[CONSIGNE]:
Recopiez intégralement et à l’identique la page ci-dessous sur l’imposition des travailleurs non salariés.

[PAGE]:
À l’inverse, rester à l’IR peut conserver du sens si :
- Votre bénéfice est modéré et quasi intégralement consommé par vos besoins perso.
- Votre TMI reste faible (11 % ou 30 % maximum).
- Vous ne cherchez pas à capitaliser en société.
Il n’y a pas de règle universelle, mais un simul IR vs IS sur 3 à 5 ans, avec votre expert-comptable, est souvent riche d’enseignements… et peut justifier une option ou un changement de structure.
Cinquième levier : piloter vos revenus dans le temps (lissage et anticipation)
L’un des atouts du statut TNS est la souplesse : vous pouvez moduler significativement vos revenus d’une année sur l’autre. Utilisé intelligemment, cela permet :
- De lisser votre imposition dans le temps.
- D’éviter les « pics » de revenus qui vous font passer dans une tranche d’imposition supérieure.
- D’optimiser votre trésorerie personnelle et celle de l’entreprise.

[DONNÉES ENREGISTRÉES]:

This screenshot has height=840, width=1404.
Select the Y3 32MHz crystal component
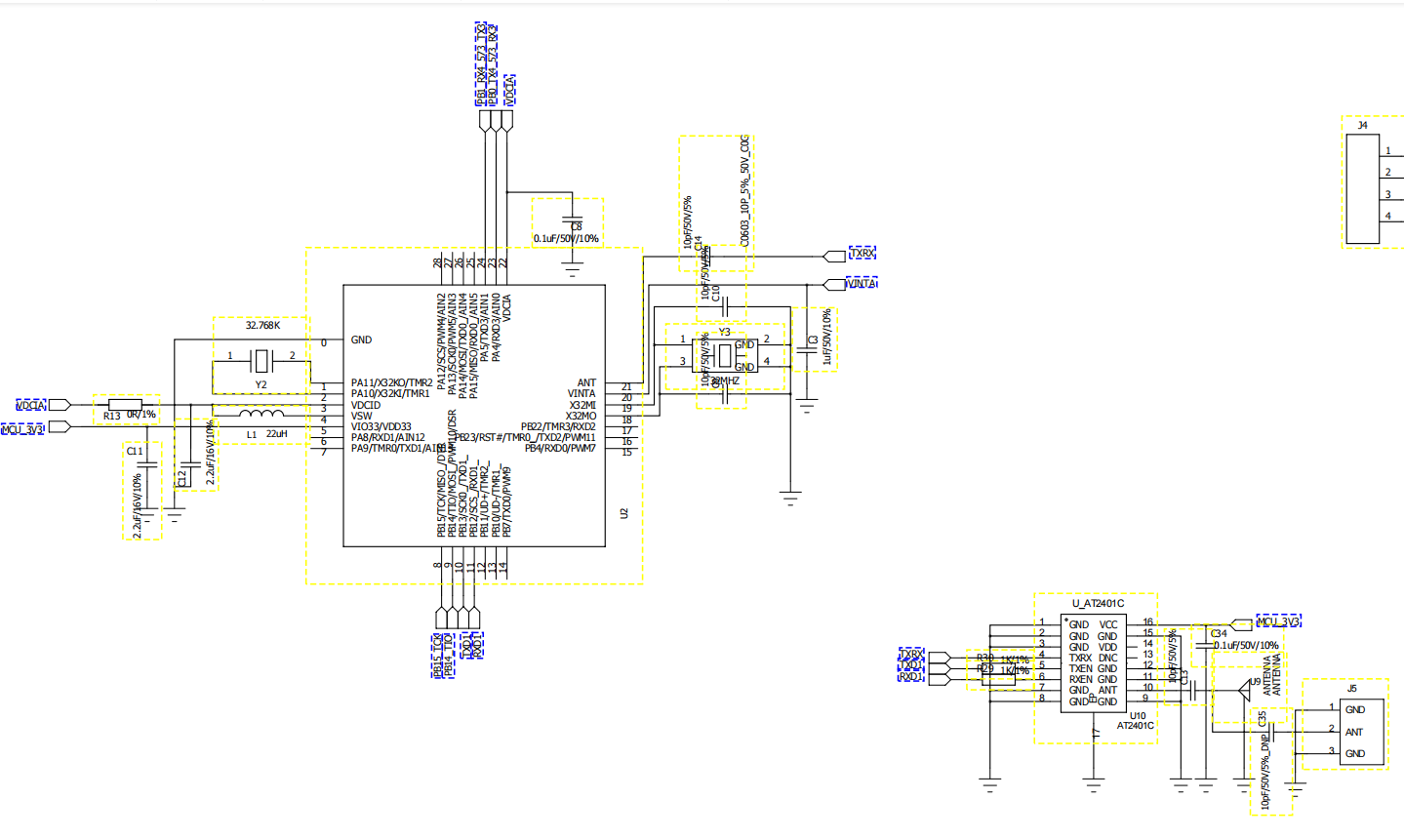(724, 355)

[RÉPONSE ATTENDUE]:
À l’inverse, rester à l’IR peut conserver du sens si :
- Votre bénéfice est modéré et quasi intégralement consommé par vos besoins perso.
- Votre TMI reste faible (11 % ou 30 % maximum).
- Vous ne cherchez pas à capitaliser en société.
Il n’y a pas de règle universelle, mais un simul IR vs IS sur 3 à 5 ans, avec votre expert-comptable, est souvent riche d’enseignements… et peut justifier une option ou un changement de structure.
Cinquième levier : piloter vos revenus dans le temps (lissage et anticipation)
L’un des atouts du statut TNS est la souplesse : vous pouvez moduler significativement vos revenus d’une année sur l’autre. Utilisé intelligemment, cela permet :
- De lisser votre imposition dans le temps.
- D’éviter les « pics » de revenus qui vous font passer dans une tranche d’imposition supérieure.
- D’optimiser votre trésorerie personnelle et celle de l’entreprise.